With appraisal season coming around again our minds start to wonder to the dreaded subject of ‘giving feedback’. Most of us find this the hardest part of an appraisal and it’s not surprising; studies have shown people go into fight or flight mode just by hearing the sentence: ‘I’d like to give you some feedback’! There’s an additional challenge in the ad industry too that we are usually good friends with our colleagues which can make giving feedback even more cringe-worthy.
However, feedback is critical to all of our development. Absolutely everyone has areas they can improve on and it’s often very difficult to see these yourself, so fostering a culture of open two way feedback is critical for everyone. If you can get into the regular habit of doing it, it becomes much easier and the people you are feeding back to will be less shocked next time you have a development point for them, and might even thank you for it.
So here are my top tips for giving constructive feedback:
As part of his/ her personal development, xxx has asked for your feedback on how you currently perceive him/her in 3 ways:
What does xxx do well?
What could xxx do better?
What other comments do you have about xxx‘s work and behaviours?
This feedback will NOT be anonymous but I would ask that you be as open and honest as possible. I will then share your feedback with xxx at our meeting.
If you’d like to contribute to xxx‘s professional development, please do the following:
reply to this email with your comments under each of the 3 headings (write as much or as little as you like)
be as open, honest and as specific as you possibly can be, with a view to xxx being able to take action on your comments for his/ her improvement
Please do not share your views or this email with anyone else, as it is a personal request of you
Please reply to me as soon as you can and by xx/xx if possible.
Thank you for taking the time and for supporting xxx’s onward journey of development.
Don’t make feedback anonymous. This will help foster an open feedback culture and make it much more useful for the person receiving it.
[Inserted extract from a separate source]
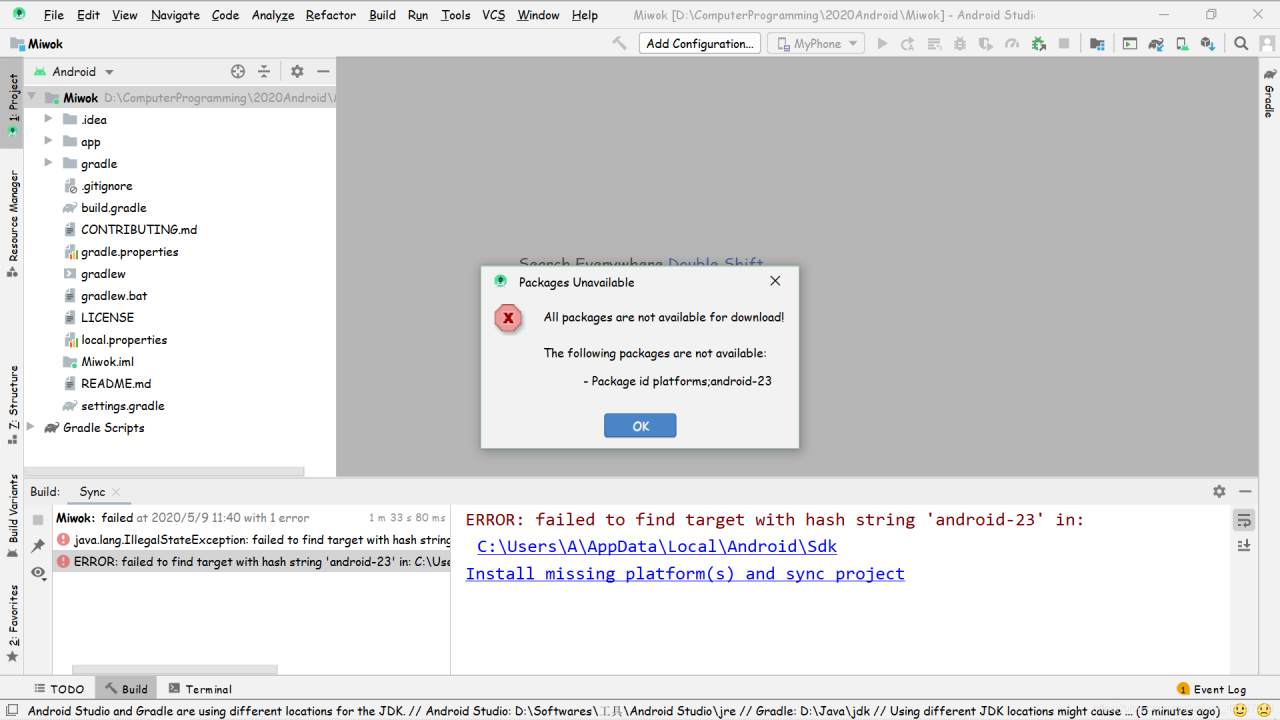Expand the app folder in project tree
The width and height of the screenshot is (1280, 720).
(48, 142)
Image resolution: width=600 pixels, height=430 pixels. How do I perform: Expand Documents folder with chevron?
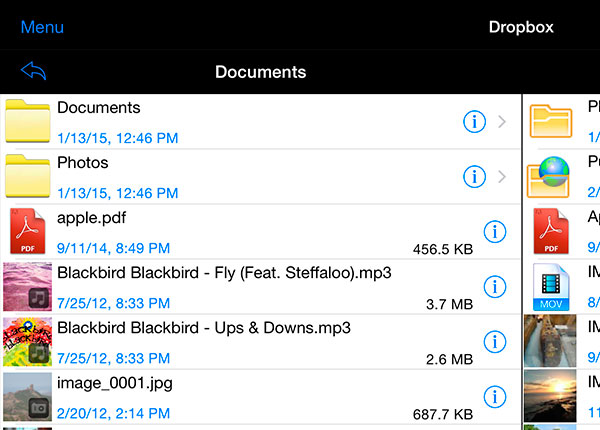(502, 122)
Make the feedback objective – not personal
For really difficult pieces of feedback plan out what you are going to say in advance. There are lots of great models to help you do this. I like ‘AID’ which stands for Action, Impact and Development. Work through each letter; what specifically happened? What was the impact? What can be done going forward? Here is an example of the AID technique in practice:
You are an Account Director and the Account Executive in your team is pushing hard for a promotion and feeling frustrated at the time it is taking to get to Account Manager. The reason they haven’t been promoted yet is they are coasting along and not pushing themselves out of their comfort zone or raising their profile within the agency, and you decide to use the AID model to give them this feedback:
Action: you explain that last week an opportunity arose for AEs and AMs to attend a ‘pitch masters’ session where those less exposed to pitching had the opportunity to get involved in a live brief and present back to the board. You saw this as a brilliant opportunity to develop their skills and get involved in an agency wide initiative and were surprised that they didn’t take up this opportunity
Impact: you explain that because of this others may misunderstand their ambitions to progress within the agency. You explain it was also a missed opportunity to develop a key skill that AMs require
Development: you agree together that they will put themselves forward to be involved in both the next pitch master session and also a new opportunity to become a NABs ambassador which will give them a board liaison role. You explain that you need to see them taking this kind of initiative over the next 6 months, and if successful they will be well on their way to AM level.
Giving and receiving feedback is key in keeping us all on track and giving us the opportunity to be our best selves at work. When it is done right and everyone commits to giving it, great things can happen. Giving feedback is a skill that needs to be constantly used and developed, so as we approach the latter part of the year, sieze the opportunity and integrate giving feedback into your daily practice.
Find what style works for you and go for it!